The Côte de Beaune village of Pernand-Vergelesses may be overshadowed by the Grand Cru hill of Corton in neighboring Aloxe, but it should not be overlooked—not when the wines deliver like this village-level Pernand from Domaine Pavelot.
Over the last several vintages, every wine I’ve tasted from this small, family-run house has been spot on, and shockingly well-priced to boot. Not long ago we offered one of their whites, from the Premier Cru “En Caradeaux,” and now we’re back with an entry-level 2014 red that performs way above its pay grade. It’s quite deep, has beautiful aromatics, drinks well now (though it’ll definitely improve), and is priced well enough to consider grabbing a whole case. It’s quite impeccable, actually—an exciting find in the minefield that inexpensive red Burgundy can be.
Pavelot’s 9 hectares of vineyards include pieces of just about every Premier Cru in Pernand-Vergelesses, which is often described as being a little “set back” from the long, contiguous, southeast-facing slope that comprises the “Côte d’Or.” It’s a slightly cooler microclimate than neighboring Aloxe-Corton, sitting at the confluence of three separate valleys, with a wider variety of vineyard expositions.

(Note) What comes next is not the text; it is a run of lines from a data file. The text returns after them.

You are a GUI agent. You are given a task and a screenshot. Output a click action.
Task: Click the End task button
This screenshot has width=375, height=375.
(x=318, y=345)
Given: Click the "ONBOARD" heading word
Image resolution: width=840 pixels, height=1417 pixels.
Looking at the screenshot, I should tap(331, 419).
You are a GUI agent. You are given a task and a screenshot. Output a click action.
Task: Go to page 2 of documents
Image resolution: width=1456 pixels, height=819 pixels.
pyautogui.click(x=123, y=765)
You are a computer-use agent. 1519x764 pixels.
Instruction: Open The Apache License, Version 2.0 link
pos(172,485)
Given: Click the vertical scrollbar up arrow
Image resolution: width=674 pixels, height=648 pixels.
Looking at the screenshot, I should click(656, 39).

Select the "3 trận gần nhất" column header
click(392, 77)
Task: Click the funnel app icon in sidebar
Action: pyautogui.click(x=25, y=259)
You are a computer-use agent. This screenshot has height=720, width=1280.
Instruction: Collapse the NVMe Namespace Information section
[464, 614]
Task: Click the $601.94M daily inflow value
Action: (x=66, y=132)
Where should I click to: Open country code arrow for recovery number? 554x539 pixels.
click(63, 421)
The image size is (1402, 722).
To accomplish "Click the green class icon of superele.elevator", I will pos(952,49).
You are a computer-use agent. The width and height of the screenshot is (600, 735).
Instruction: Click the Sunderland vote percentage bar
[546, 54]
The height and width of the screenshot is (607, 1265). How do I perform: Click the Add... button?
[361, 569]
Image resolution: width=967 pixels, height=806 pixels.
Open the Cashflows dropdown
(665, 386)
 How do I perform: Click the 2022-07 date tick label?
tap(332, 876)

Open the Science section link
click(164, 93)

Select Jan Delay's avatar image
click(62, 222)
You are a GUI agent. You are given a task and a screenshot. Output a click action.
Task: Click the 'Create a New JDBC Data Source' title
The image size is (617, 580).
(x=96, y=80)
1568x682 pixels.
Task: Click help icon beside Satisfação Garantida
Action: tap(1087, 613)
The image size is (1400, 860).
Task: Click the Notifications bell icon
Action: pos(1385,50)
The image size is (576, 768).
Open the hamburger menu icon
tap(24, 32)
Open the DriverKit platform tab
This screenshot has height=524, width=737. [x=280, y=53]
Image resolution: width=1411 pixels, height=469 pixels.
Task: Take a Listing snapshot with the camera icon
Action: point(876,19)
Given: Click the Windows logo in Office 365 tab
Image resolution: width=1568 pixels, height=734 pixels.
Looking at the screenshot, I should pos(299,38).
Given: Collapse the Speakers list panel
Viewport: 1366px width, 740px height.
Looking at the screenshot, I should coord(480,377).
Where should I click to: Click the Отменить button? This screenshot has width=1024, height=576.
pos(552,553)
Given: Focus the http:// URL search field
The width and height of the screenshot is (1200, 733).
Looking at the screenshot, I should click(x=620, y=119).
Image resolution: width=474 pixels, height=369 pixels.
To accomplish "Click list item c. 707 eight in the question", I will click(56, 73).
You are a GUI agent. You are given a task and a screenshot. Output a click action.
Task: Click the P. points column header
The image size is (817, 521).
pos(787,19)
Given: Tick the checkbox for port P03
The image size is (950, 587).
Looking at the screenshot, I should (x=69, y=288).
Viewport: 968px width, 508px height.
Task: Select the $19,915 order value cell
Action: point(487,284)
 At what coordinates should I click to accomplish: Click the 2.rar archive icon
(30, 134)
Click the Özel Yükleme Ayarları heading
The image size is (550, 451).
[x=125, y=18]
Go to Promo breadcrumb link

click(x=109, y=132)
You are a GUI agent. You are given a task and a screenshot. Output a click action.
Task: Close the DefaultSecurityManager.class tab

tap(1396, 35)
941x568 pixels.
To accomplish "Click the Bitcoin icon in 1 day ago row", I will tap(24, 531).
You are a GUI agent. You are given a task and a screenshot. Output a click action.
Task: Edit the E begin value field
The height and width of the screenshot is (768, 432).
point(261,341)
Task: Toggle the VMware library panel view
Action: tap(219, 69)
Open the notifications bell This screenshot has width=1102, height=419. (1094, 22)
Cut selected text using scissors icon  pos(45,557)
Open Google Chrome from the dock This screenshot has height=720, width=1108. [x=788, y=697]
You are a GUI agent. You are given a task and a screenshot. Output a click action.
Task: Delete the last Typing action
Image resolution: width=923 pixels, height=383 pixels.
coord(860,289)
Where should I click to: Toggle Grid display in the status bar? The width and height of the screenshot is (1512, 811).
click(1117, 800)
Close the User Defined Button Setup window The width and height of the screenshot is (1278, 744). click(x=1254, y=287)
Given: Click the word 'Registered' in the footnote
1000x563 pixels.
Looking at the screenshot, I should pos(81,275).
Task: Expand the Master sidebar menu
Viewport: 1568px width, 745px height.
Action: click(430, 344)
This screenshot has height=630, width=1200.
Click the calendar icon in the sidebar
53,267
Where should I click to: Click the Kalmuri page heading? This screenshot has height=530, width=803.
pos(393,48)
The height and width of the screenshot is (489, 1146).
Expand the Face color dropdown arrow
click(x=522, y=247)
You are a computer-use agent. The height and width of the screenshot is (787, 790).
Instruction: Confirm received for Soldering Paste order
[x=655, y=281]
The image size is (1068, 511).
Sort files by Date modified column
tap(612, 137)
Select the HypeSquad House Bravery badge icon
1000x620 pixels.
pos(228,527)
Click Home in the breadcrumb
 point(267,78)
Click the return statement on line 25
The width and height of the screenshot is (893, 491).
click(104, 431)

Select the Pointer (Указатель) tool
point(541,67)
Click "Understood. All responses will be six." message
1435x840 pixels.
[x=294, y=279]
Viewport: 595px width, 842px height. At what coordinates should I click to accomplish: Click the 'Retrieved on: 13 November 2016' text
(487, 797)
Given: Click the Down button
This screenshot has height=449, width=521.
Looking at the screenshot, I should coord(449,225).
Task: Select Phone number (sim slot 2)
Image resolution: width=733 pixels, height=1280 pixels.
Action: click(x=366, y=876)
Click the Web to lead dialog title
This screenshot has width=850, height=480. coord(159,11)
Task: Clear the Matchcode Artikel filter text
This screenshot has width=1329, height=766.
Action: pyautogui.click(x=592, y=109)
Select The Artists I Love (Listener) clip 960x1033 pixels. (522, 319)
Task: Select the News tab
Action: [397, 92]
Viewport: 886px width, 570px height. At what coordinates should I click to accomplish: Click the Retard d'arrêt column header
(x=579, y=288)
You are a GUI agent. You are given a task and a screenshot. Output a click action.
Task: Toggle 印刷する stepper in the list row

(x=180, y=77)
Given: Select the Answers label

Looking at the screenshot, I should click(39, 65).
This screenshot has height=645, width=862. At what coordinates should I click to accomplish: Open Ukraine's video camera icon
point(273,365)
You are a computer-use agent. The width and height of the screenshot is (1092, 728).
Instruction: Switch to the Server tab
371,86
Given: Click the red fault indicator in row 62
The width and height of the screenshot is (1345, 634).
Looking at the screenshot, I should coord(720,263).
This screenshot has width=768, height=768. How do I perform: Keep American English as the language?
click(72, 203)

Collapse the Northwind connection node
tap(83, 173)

As with Pommard, Pernand can be a little bit of an outlier, stylistically, in the Côte de Beaune. Whereas the reds of Volnay, Corton, and Beaune proper skew lush, bright, and red-fruited, Pernand (and Pommard) often skew more ‘masculine,’ mineral…a little more Côte de Nuits in style. When I first tasted the 2014 Pavelot, my mind wandered north to Chambolle-Musigny, then Morey-St-Denis. Lots of intrigue for a ‘humble’ village wine!
Domaine Pavelot’s history in Pernand dates back to the 17th century; today it is ably run by brother-sister duo Luc and Lise Pavelot, who’ve cultivated a dedicated following since taking over the estate in the early ‘90s. Following their formal winemaking education in Beaune, they each set out to see the wine world outside of Burgundy: Luc in the cellars of northern California’s Navarro Vineyards and Lise at the famed Domaine Dagueneau in France’s Loire Valley. After taking the reins from their father, Régis, Luc and Lise moved toward organic viticulture, which was certified through Ecocert in 2009. Their winemaking approach is a mix of modern and traditional: they continue to hand-harvest into old-school Burgundian wicker baskets, but also embrace modern techniques, including moderate amounts of new oak for the aging of some cuvées (the village-level Pernand-Vergelesses sees about 20% new oak).
This 2014 impressed me as a very complete wine: nicely concentrated, beautifully balanced, invitingly aromatic. It’s a deep ruby-red moving to garnet in the glass, announcing itself with an unmistakable Pinot Noir nose of red and black cherry, raspberry, rose petal and baking spices. It is medium-bodied and quite polished on the palate, its acidity lending great energy without excess tartness. It drinks quite nicely right out of the bottle, and yet there’s enough under the hood for it to age (working one’s way through a case of this over the course of a few years would be a delicious exercise). Serve it coolish, between 60 and 65 degrees, in Burgundy stems. It is so nicely balanced that it’ll offer great versatility with food, but its mineral, smoky savor has me thinking of
salmon with some earthy lentils and bacon. I could do this combo every night. Enjoy!